**THE TASK**
Write out the data below exactly, beginning with the first line and ending once the line that has "Toggle show all" is written.

**DATA FOR REVIEW**
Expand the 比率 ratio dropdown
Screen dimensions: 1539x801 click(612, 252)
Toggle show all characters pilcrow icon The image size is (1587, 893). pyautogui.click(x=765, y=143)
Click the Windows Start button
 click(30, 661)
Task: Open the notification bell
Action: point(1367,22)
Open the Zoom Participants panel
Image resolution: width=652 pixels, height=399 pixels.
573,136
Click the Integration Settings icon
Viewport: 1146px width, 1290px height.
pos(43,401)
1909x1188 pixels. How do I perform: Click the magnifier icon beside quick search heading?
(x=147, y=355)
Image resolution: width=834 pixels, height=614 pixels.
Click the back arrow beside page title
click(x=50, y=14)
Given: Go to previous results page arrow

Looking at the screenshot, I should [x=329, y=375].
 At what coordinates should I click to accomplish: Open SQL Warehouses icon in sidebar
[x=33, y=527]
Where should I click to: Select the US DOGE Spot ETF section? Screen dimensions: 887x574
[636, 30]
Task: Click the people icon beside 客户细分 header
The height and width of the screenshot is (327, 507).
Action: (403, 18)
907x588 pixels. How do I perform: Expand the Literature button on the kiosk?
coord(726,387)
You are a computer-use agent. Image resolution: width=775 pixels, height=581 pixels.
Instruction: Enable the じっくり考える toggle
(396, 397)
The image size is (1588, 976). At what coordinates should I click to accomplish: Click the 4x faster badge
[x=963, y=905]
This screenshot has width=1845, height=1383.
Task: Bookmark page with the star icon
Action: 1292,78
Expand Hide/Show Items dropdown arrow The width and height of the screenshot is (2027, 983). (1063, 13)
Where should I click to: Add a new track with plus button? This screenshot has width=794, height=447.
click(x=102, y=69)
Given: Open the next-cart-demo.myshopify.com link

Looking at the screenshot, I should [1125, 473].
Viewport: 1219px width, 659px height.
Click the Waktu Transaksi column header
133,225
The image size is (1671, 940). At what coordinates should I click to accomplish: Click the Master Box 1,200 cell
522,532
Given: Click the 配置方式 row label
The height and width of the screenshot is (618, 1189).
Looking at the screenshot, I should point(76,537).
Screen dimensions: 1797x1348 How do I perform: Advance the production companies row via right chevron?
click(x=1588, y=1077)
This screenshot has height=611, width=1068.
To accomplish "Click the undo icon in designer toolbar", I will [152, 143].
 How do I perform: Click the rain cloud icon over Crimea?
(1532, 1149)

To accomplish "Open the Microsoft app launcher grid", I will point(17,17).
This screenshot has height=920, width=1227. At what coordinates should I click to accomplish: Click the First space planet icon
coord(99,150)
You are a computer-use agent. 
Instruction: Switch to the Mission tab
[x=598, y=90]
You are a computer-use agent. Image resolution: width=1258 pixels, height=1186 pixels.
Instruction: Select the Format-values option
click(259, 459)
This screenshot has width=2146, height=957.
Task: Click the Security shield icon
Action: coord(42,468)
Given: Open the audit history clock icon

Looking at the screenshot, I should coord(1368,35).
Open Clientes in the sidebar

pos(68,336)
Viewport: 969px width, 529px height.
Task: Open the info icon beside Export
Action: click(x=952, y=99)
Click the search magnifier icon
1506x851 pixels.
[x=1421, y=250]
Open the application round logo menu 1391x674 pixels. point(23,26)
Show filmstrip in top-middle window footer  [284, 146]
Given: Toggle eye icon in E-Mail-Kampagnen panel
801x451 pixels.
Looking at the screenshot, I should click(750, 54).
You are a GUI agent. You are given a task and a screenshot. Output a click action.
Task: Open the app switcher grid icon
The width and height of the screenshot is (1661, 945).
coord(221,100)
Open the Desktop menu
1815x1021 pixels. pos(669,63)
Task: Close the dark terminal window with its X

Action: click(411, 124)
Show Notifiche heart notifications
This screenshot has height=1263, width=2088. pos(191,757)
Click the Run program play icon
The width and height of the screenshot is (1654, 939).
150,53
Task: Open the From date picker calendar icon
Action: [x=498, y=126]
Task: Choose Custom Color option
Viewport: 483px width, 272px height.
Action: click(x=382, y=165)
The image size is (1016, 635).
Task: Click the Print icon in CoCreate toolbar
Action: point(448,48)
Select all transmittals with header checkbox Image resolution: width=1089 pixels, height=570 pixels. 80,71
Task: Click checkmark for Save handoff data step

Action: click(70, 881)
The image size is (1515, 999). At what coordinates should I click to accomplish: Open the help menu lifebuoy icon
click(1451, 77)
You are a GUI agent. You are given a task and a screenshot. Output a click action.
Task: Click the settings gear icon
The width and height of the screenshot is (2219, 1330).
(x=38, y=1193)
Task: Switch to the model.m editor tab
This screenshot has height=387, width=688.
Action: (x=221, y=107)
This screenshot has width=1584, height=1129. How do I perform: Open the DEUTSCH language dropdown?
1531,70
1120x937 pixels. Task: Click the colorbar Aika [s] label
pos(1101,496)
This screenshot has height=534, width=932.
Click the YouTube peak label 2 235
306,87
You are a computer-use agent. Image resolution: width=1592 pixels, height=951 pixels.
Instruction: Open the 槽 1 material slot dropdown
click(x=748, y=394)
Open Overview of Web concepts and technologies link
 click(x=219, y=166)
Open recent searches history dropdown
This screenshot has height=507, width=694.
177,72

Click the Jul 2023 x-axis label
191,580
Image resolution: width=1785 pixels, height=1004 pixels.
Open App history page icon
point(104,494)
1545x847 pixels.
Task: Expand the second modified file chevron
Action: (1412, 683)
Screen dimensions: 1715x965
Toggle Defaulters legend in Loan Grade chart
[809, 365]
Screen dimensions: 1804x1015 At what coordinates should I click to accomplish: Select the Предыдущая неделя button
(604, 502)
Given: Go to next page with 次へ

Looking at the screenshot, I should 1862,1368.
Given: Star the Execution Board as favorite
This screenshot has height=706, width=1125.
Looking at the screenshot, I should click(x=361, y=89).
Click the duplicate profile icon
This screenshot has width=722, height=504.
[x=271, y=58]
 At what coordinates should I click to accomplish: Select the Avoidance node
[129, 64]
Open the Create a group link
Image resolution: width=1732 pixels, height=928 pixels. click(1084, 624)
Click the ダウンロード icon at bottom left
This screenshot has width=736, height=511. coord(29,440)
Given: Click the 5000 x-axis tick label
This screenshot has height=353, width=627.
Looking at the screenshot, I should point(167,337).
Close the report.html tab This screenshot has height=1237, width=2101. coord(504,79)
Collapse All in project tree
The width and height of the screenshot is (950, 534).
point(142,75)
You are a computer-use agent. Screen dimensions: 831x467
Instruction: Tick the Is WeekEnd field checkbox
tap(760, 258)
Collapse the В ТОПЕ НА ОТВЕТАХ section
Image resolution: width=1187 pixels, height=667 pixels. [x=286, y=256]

**TASK OUTPUT**
Expand the 比率 ratio dropdown
Screen dimensions: 1539x801 click(612, 252)
Toggle show all characters pilcrow icon The image size is (1587, 893). pyautogui.click(x=765, y=143)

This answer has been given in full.